What to expect during the summer

Be prepared to be in constant communication with your mentors and project

You and your mentors will decide on the specifics, but we will expect you and your mentor to communicate *a lot*. Part of the idea of SoC is to integrate you into the developer community, so you should get involved with them from the start. The more you communicate the easier it will be. Don't be afraid that the mentors will request your phone number. It is only to make sure that we can reach you in case of problems, like making sure you get paid.

University exams and semester terms vary widely, if we know in advance that you need a week off to study, or that you've already scheduled a short vacation to somewhere off the grid, that's fine and won't count against you. But you need to communicate this up front so we can make a plan to work around it.

Weekly reports

Yes, every week we expect to see a report posted to the soc@osgeo mailing list that at least answers the following questions:

  1. What did you get done this week?
  2. What do you plan on doing next week?
  3. Are you blocked on anything?

These questions BTW are the same as are used in real-work, when developing with the Scrum development process. ;)
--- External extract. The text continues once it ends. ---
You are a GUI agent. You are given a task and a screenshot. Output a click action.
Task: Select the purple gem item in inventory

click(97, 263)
If you want, feel free to write *more*. But three sentences is the bare minimum. *IT IS VERY IMPORTANT THAT YOU SEND YOUR PROGRESS REPORTS ON TIME*, if you don't send this email your mentors will start to get twitchy, and *especially* if they don't get any responses to their emails / don't see you in IRC. Twitchy mentors is not what we want. If you are blocked by finals, that's cool. We have all studied at some point, just tell us about it up front, be honest, and we'll work around it. If you don't know how to proceed and your mentor isn't answering *definitely* tell about it. The SoC project admins will always be available. Basically the point is that you open up the communication channels, and keep them open. That way you will have a super summer, and get paid ;)
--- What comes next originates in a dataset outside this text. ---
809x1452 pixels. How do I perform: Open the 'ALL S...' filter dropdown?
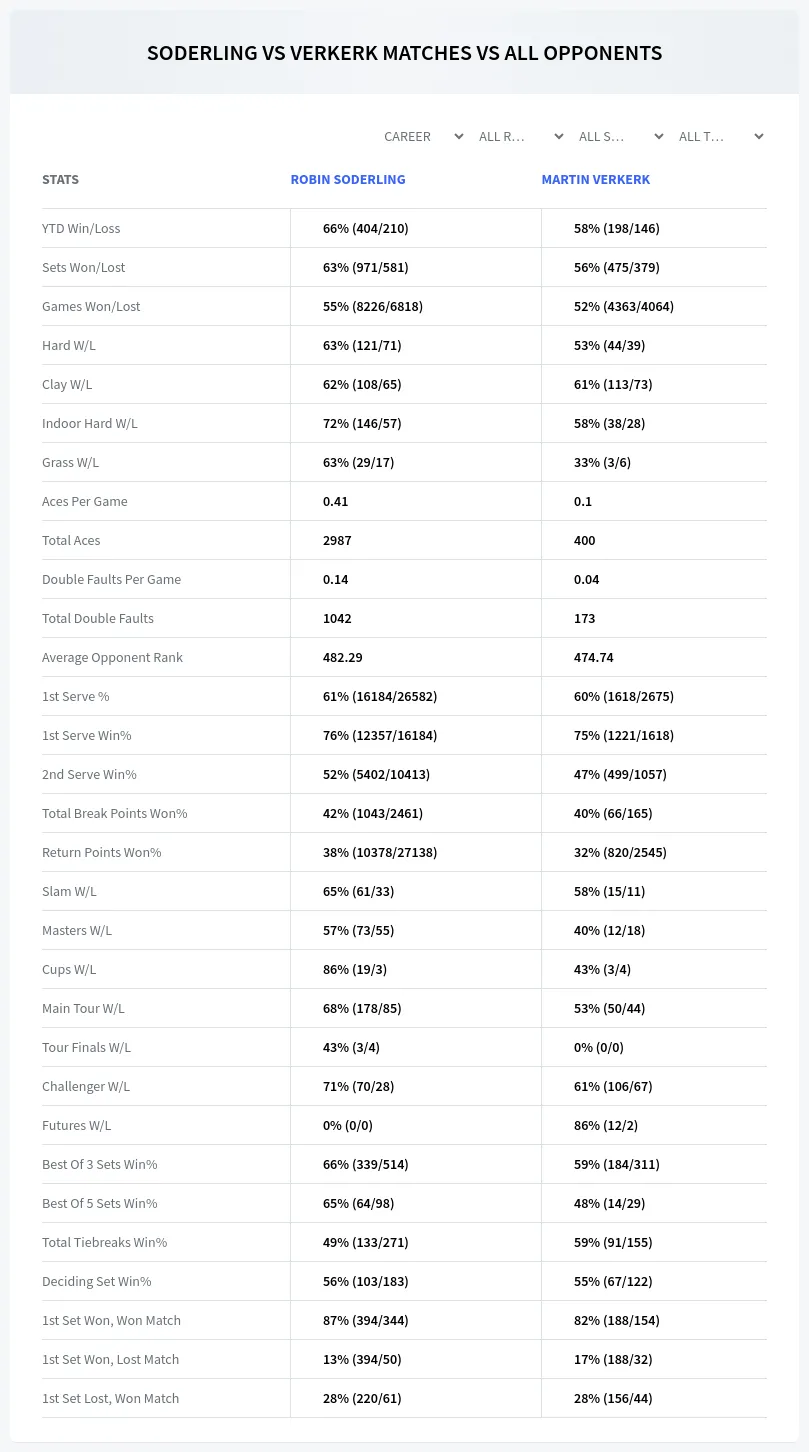(620, 136)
During past years this weekly report proved to be very popular among the students and mentors alike, so we will keep it up.
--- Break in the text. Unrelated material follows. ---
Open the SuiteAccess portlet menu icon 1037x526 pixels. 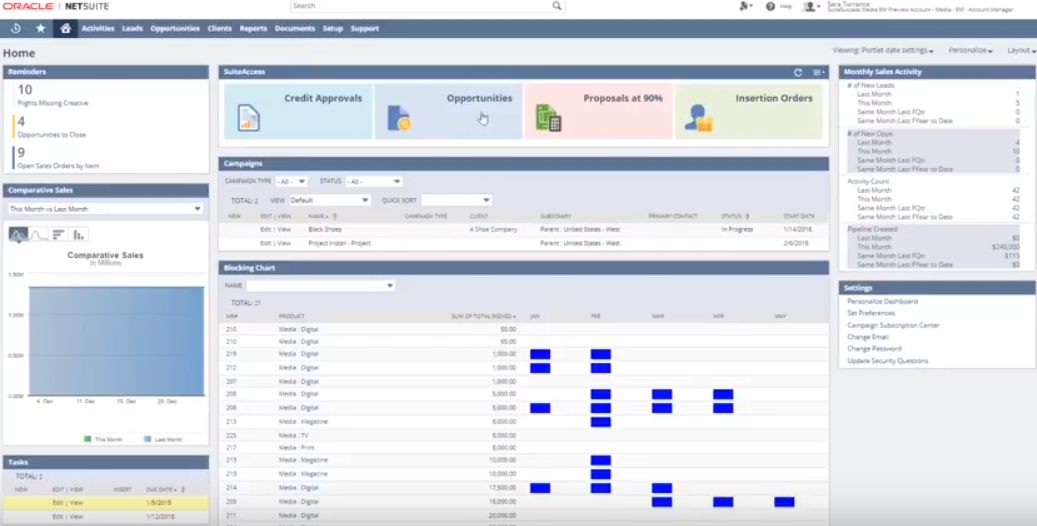click(x=818, y=72)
Code repository and documentation

Publishing your progress online is a GSoC requirement. Therefore, all students have to decide, before GSoC coding period starts, where to publish the code they will write. We ask students to give the link to the public repository in the first weekly report.

The possibilities are:

  • get a sandbox in your software project's repository (your mentor will tell you how to get write access)
  • work on a branch of the main code repository (for centralized versioning systems like SVN)
  • work on a fork of the code repository (for DCVS like Mercurial and Git)
  • work on an independent codebase (if you are developing a plugin or some other extra functionality that is not yet part of main codebase)

Your mentor is the best guide regarding this choice. Please discuss it as soon as possible, and learn how to use the related version control tool well before GSoC coding starts.

Documentation of your code is important! Don't leave all documentation writing to the last weeks of GSoC. It makes sense to outline it at the beginning of coding period, then refine it while you code. It is an important support to coding, as it is a mirror of the overall plan for the summer, and an essential source of information for who will use your code.

Wiki page and blogs

In addition to weekly reports we require you to maintain a wiki or blog page for your project. You should store your weekly reports there and add other information, like how to compile and test your program. If applicable add screenshots and other nice info.

Wiki and/or blog space can and will be provided by OSGeo if your project doesn't have anything already set up for this.

We plan to link all of the students' blogs to the OSGeo Planet blog aggregator for maximum community exposure and hopefully early feedback from the experts who read it, which may save you a lot of time and trouble if, for example, some obscure wheel has already been invented by another partner project.

Final reports from those blogs and wiki pages will be collected into a OSGeoofcode posting about what everyone did during the summer, ensuring you long lasting fame and fortune. (Or failing that, a bit of public press, a bit of cash from Google, and a lot of gratitude and kudos from us, your peers.)